Somerville Mayor Joseph Curtatone and Ellin Reisner of the Somerville Transportation Equity Partnership talked on WGBH radio about what IKEA's decision means for the city.
Callie Crossley, host of Boston Public Radio on WGBH, spoke to Somerville Mayor Joseph Curtatone and neighborhood activist Ellin Reisner Monday about IKEA's decision not to build in Assembly Square.
The two also spoke about the type of development they'd like to see built on the furniture company's 12 acres of land instead of an IKEA store.
Curtatone said IKEA's decision to pull out of the neighborhood is an opportunity for the city to "create more jobs and more tax revenues than an IKEA would have ever brought in."
"That site will sell and develop fast," he said.

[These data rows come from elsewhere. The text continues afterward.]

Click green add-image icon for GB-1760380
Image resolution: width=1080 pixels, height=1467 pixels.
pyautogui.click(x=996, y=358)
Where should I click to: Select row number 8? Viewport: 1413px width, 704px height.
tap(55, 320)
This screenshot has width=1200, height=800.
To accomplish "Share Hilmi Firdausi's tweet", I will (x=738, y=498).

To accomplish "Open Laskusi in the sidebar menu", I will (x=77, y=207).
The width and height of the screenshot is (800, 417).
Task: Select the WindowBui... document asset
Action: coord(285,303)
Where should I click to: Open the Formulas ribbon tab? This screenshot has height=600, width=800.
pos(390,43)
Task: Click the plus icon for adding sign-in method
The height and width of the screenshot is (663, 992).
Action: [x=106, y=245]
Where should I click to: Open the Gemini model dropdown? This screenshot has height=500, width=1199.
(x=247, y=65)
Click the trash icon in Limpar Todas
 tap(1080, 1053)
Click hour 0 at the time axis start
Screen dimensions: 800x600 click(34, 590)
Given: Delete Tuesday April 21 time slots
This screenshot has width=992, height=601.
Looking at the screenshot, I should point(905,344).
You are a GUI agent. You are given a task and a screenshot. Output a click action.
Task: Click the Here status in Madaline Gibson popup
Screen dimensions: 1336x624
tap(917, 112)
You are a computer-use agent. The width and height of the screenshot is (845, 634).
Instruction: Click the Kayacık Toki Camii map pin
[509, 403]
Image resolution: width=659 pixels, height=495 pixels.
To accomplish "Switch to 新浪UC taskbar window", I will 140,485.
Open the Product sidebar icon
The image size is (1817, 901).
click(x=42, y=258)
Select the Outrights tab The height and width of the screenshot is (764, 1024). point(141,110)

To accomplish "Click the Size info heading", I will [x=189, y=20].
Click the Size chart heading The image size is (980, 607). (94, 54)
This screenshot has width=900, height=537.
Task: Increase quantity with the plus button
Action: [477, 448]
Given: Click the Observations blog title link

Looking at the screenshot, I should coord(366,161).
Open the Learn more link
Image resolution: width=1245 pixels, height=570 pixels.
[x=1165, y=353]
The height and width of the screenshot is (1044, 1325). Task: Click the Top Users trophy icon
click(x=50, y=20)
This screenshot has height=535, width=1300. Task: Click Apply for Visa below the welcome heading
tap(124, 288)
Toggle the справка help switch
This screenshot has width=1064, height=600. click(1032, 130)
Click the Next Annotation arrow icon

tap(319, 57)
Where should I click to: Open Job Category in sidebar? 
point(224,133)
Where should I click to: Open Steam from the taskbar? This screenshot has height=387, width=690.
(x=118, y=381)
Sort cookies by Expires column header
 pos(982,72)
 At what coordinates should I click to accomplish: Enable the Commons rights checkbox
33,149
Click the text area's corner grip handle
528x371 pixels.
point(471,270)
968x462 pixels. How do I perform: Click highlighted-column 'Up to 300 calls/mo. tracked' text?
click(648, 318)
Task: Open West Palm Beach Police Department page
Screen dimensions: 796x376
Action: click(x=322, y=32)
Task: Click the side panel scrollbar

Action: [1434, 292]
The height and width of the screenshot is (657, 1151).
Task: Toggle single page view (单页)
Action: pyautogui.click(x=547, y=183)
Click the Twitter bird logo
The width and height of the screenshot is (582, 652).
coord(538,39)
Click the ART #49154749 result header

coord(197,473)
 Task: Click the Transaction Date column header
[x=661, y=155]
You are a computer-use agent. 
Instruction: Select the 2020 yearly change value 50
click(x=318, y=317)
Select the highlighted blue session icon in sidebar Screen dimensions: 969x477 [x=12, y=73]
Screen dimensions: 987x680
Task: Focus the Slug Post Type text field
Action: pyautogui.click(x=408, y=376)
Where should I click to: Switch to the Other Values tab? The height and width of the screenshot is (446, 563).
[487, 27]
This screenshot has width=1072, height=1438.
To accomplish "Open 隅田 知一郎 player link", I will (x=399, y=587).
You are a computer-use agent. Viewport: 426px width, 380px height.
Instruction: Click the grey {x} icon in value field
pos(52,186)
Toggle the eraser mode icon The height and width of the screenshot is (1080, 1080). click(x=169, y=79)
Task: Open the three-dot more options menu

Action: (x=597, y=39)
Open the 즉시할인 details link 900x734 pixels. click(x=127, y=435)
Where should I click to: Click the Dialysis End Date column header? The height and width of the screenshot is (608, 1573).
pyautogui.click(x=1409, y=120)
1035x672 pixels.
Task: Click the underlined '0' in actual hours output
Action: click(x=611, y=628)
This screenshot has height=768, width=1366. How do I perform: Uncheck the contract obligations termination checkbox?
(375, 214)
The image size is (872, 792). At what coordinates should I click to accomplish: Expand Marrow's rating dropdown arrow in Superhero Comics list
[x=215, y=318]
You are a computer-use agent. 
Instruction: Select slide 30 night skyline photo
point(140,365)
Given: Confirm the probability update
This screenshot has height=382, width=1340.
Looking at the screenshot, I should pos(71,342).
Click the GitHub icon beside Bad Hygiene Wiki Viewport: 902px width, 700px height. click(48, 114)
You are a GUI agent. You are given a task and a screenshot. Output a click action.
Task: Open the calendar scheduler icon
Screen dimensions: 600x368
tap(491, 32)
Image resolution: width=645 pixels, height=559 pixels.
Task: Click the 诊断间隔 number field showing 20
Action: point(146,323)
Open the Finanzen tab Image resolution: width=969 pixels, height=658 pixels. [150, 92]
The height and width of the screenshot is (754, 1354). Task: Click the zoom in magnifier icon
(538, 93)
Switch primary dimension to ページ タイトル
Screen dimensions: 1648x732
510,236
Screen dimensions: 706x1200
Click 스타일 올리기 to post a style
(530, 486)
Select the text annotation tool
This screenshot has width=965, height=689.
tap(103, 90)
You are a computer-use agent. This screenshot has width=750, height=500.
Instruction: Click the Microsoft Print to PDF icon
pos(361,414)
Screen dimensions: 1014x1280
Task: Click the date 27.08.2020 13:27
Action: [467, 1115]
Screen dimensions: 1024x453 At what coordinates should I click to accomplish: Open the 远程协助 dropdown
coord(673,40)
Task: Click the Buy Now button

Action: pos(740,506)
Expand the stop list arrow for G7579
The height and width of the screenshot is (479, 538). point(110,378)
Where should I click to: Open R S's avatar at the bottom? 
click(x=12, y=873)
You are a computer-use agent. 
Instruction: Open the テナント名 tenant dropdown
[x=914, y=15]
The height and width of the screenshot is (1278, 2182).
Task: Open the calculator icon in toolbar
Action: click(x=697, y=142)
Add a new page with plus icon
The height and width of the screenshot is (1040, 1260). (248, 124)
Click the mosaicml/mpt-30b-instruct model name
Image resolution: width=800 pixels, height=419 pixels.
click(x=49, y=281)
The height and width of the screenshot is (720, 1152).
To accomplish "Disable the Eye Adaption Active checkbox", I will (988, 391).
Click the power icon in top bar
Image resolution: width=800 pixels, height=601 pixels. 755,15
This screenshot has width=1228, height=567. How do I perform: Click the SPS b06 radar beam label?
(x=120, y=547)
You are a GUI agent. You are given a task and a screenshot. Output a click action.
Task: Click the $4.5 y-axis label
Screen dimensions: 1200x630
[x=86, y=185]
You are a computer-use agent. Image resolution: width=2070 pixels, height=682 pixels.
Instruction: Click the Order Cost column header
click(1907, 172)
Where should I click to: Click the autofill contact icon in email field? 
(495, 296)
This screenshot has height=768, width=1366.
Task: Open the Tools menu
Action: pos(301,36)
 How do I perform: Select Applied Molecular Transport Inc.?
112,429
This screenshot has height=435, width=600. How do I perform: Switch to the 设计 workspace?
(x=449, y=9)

In fiscal year 2012, the city, for tax purposes, valued IKEA's land at $18,301,200, and the company paid $399,881 to the city in taxes. That was enough to put the company on the city's list of top ten taxpayers.
Reisner said "I'm very happy about this change."
IKEA's decisions presents "a tremendous opportunity for the city … it is infrastructure ready, there is a T station that is opening up there, it is an ideal location," she said.
She talked about bringing research and development and office space to the parcel and noted the area, once the new Orange Line station is complete, would be "less than a 10 minute ride from Downtown Crossing."